The good old days of communications were simple. Drafting a press release, pitching it to the popular, credible outlets/publications like The Straits Times or The Australian, and waiting for the morning edition to drop was a straightforward, linear track.
Today, that train track is gone. In its place, we now have a pinball machine.
If you’ve tried to map a campaign recently, you’ve likely felt that a story no longer moves in a straight line. It bounces and careens off “political buffers,” or makes its way into “dark social” chat groups, and sometimes spins wildly out of control before it ever lands in the mainstream news.
When a local story hits a “political buffer”
To understand this dynamic, we look at a recent issue that snowballed into something it potentially shouldn’t have, given a straightforwardly ‘logical’ read.

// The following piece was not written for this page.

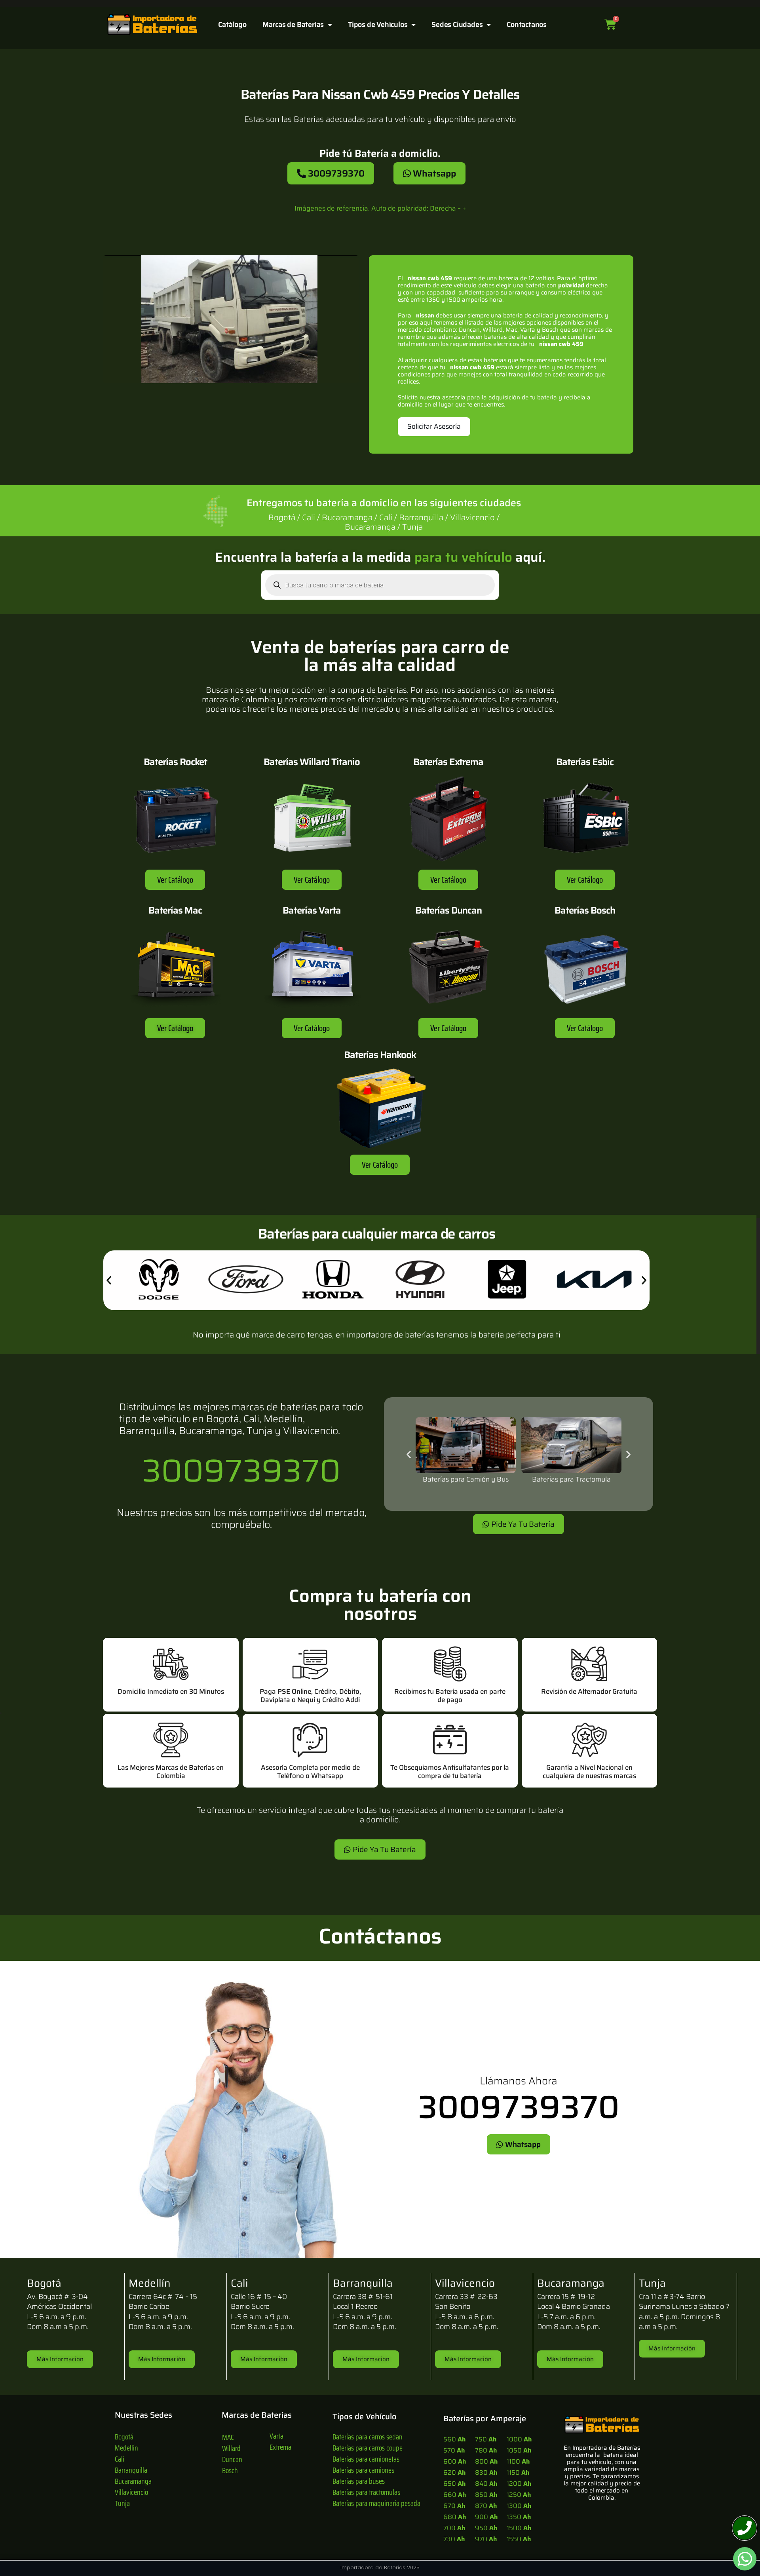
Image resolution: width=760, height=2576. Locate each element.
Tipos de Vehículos (377, 24)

The KK Super Mart issue in Malaysia, was a small one, yet it hit a nerve, albeit something that could trigger unrest, backlash, or a nationwide boycott movement.

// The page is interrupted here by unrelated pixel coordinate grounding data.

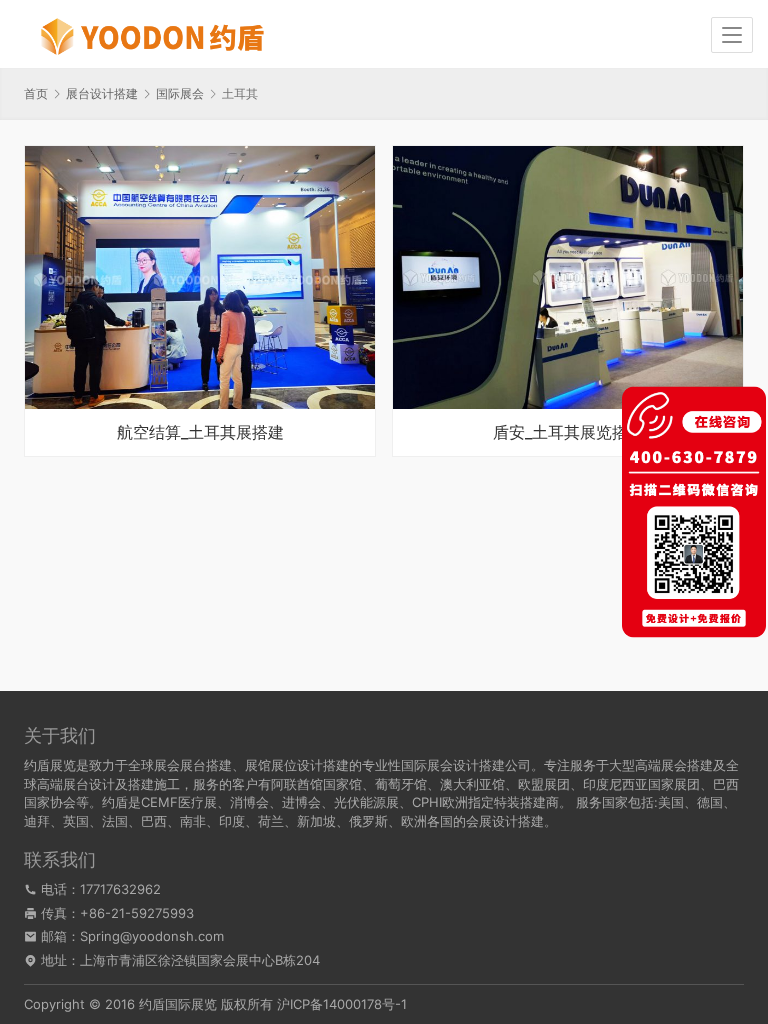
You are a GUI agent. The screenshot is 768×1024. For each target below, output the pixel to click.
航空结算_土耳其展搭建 (200, 433)
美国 (671, 802)
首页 (36, 93)
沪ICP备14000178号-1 (342, 1004)
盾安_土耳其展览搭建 (568, 433)
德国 (710, 802)
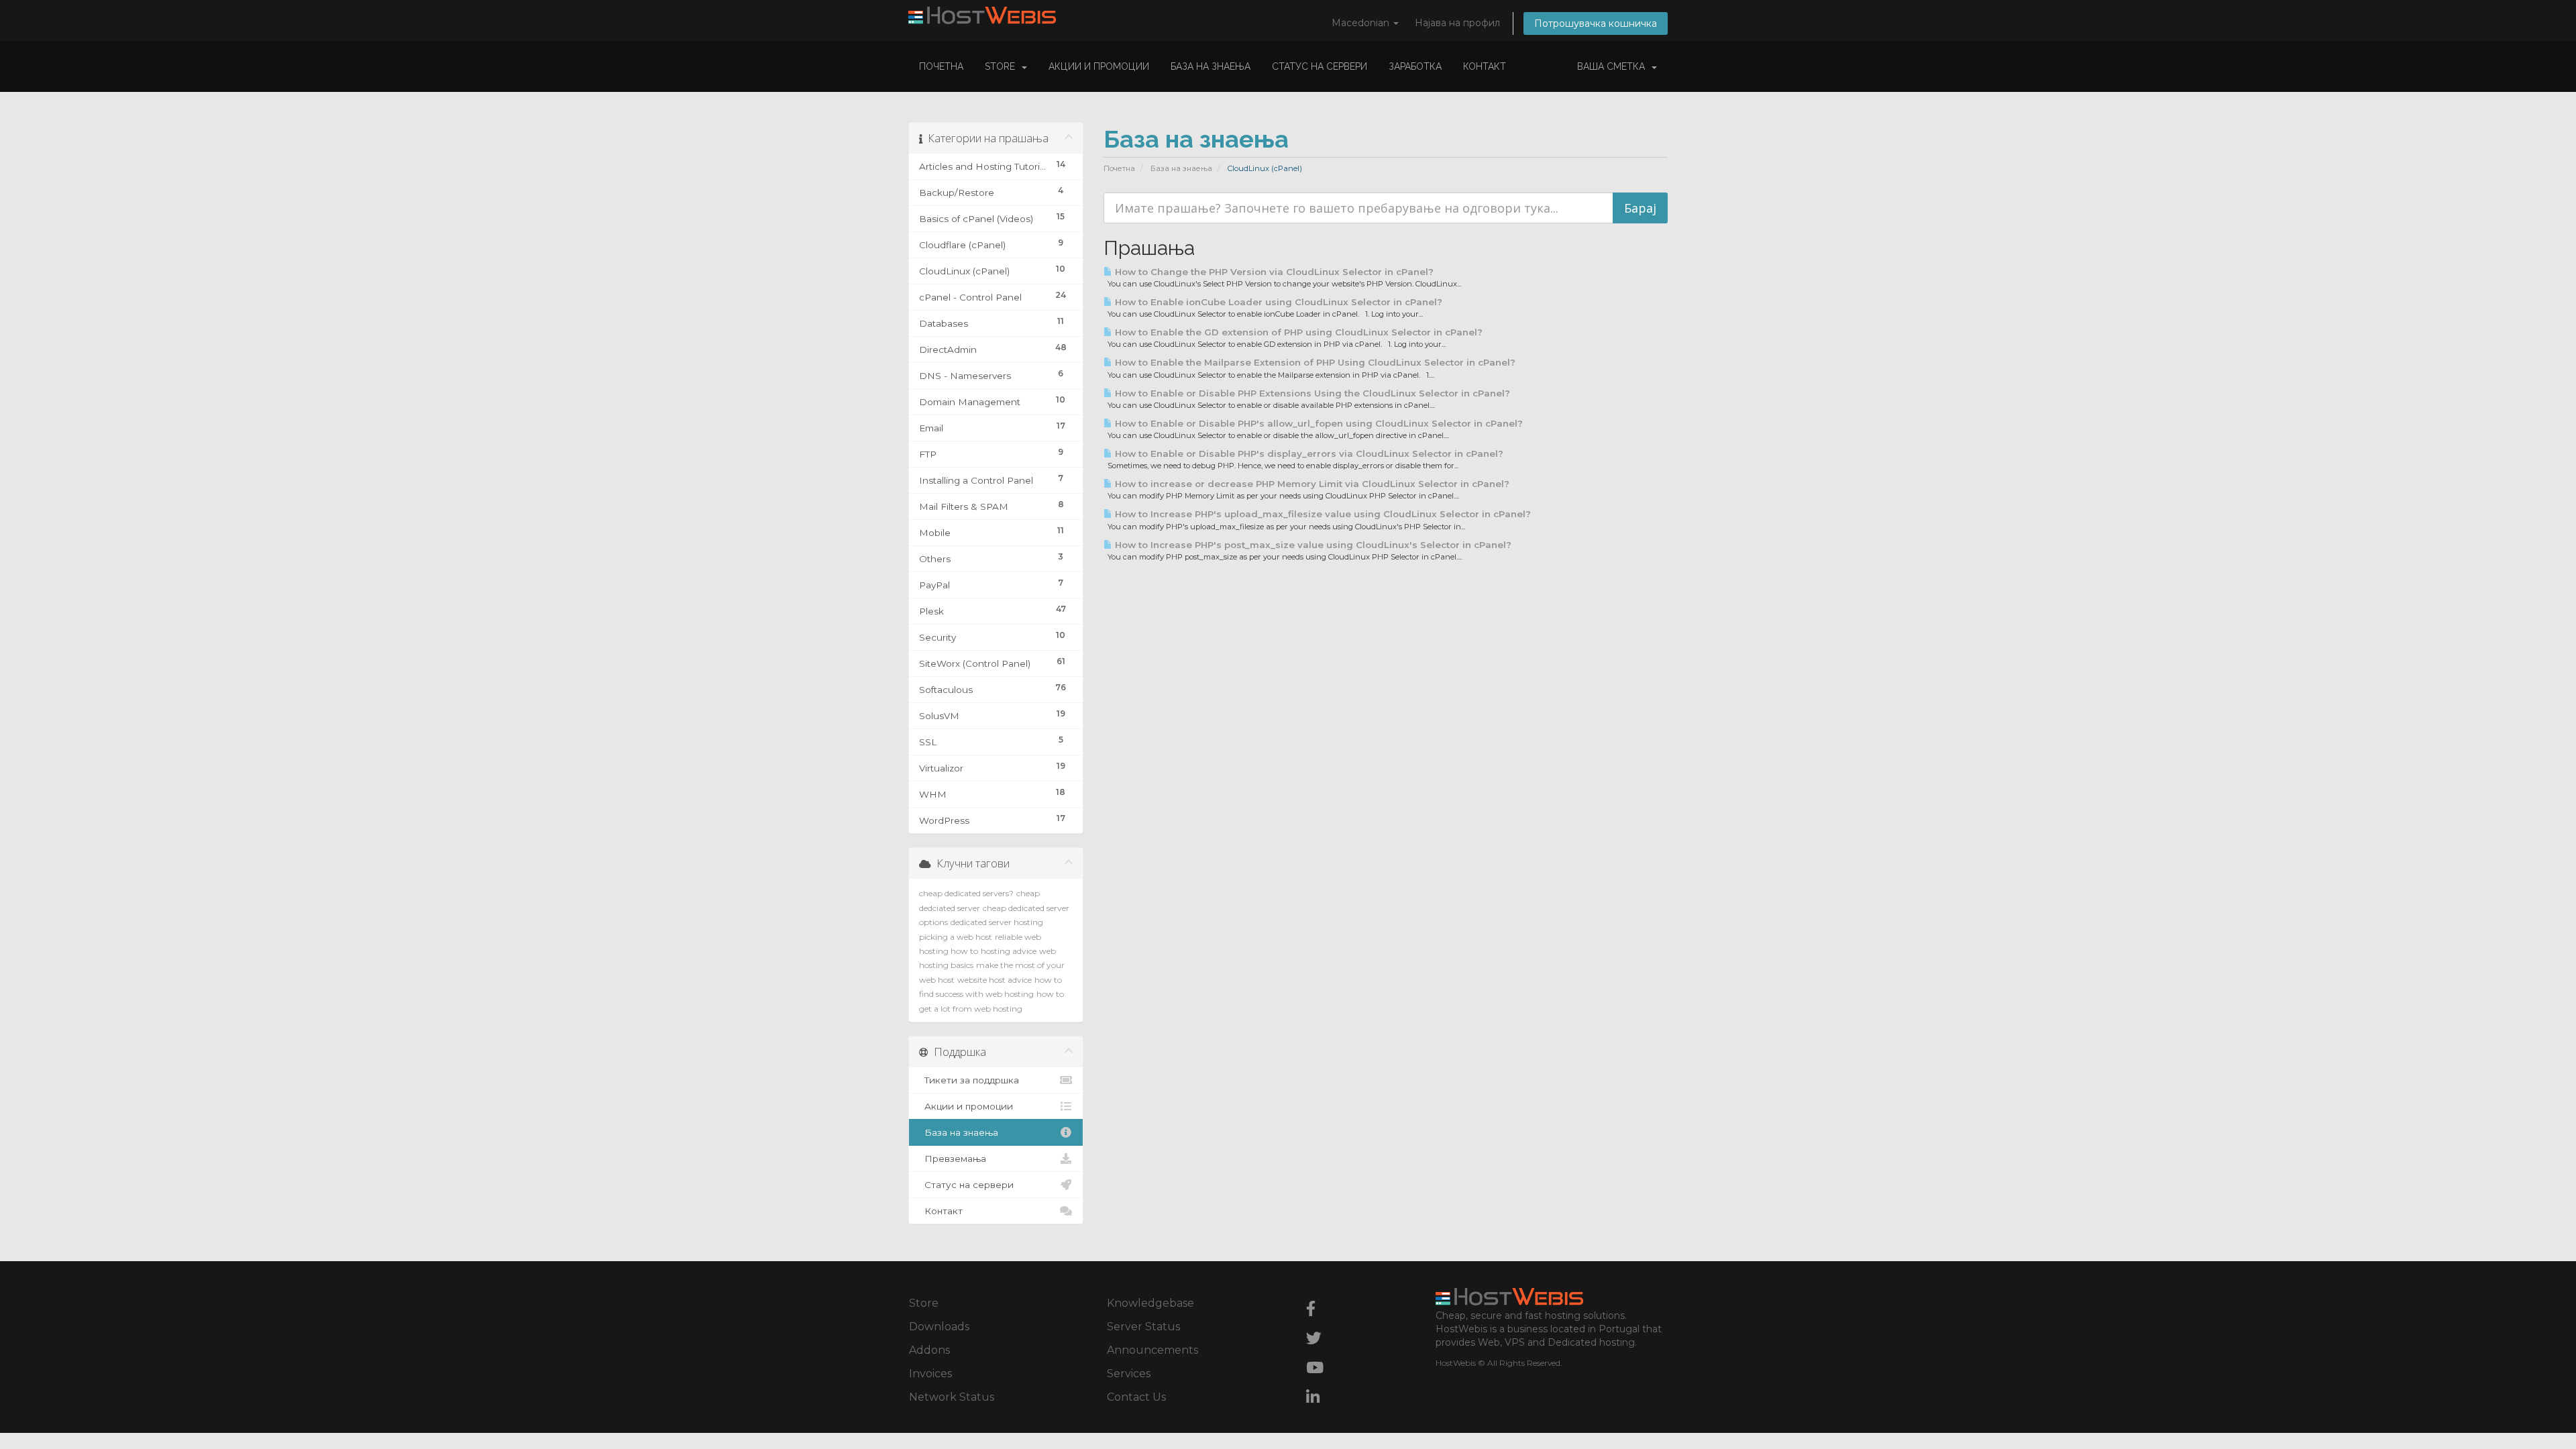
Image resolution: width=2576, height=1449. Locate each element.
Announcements (1152, 1350)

2. Earlier, photos of the socks at a KK Supermart in Bandar Sunway gained attention on social media, sparking criticism and calls for a boycott.
The vendor has since apologized, admitting oversight in checking the Chinese-origin product thoroughly. pic.twitter.com/fVqXJEQzbY
— BFM News (@NewsBFM) March 15, 2024
From a traditional operational standpoint, this began as a localized supply chain error—socks with a religious inscription were accidentally stocked in one store. In a linear world, this might have been resolved with a localized apology and a product recall.
But the story didn’t stay on track or stay localised.. It hit a massive “political and religious buffer.” A single photo on social media ricocheted into the political sphere, amplifying the issue into a national debate on 3R (Race, Religion, and Royalty). It was discussed in numerous Facebook comment sections, with politicians including this in their speeches.
By the time the mainstream media began covering the “crisis,” the narrative had already been framed. The brand were managing a national sentiment crisis that had spiralled far beyond the original incident.
The invisible bouncers
This pinball machine way of new-age communications has a new complexity with “dark social” channels cropping up.
While public platforms like X (Twitter) or TikTok are visible, the real momentum is building in places where we don’t expect it or don’t see — in the private, encrypted channels. A WhatsApp family group chat is where a piece of news all brews and snowballs into a much larger piece of news that’s ultimately forwarded many times. This signals a difference in generations and their way of adapting to new-age comms, that makes them vulnerable to fake news or deepfakes.

A corporate announcement or a CEO’s statement, for example, might be circulating in thousands of these private groups, gathering skepticism or support long before it surfaces on the media monitoring dashboard.

Stop fighting the physics
So, how do communicators survive this pinball machine?
The lesson for professionals is to stop trying to control the exact path—one can’t. Instead, be ready to “use the flippers.” This means having a crisis response speed that matches social media, and not what’s going to take its time and how it looks on the morning papers the next day. Stories become viral in seconds, and professionals need to have guardrails that protect them and their brand in such circumstances. It means identifying third-party advocates who are already inside those niche communities and can nudge the news back in a positive direction.
In this non-linear landscape, one doesn’t get to choose the path the story takes. You only get to prepare for the bounces.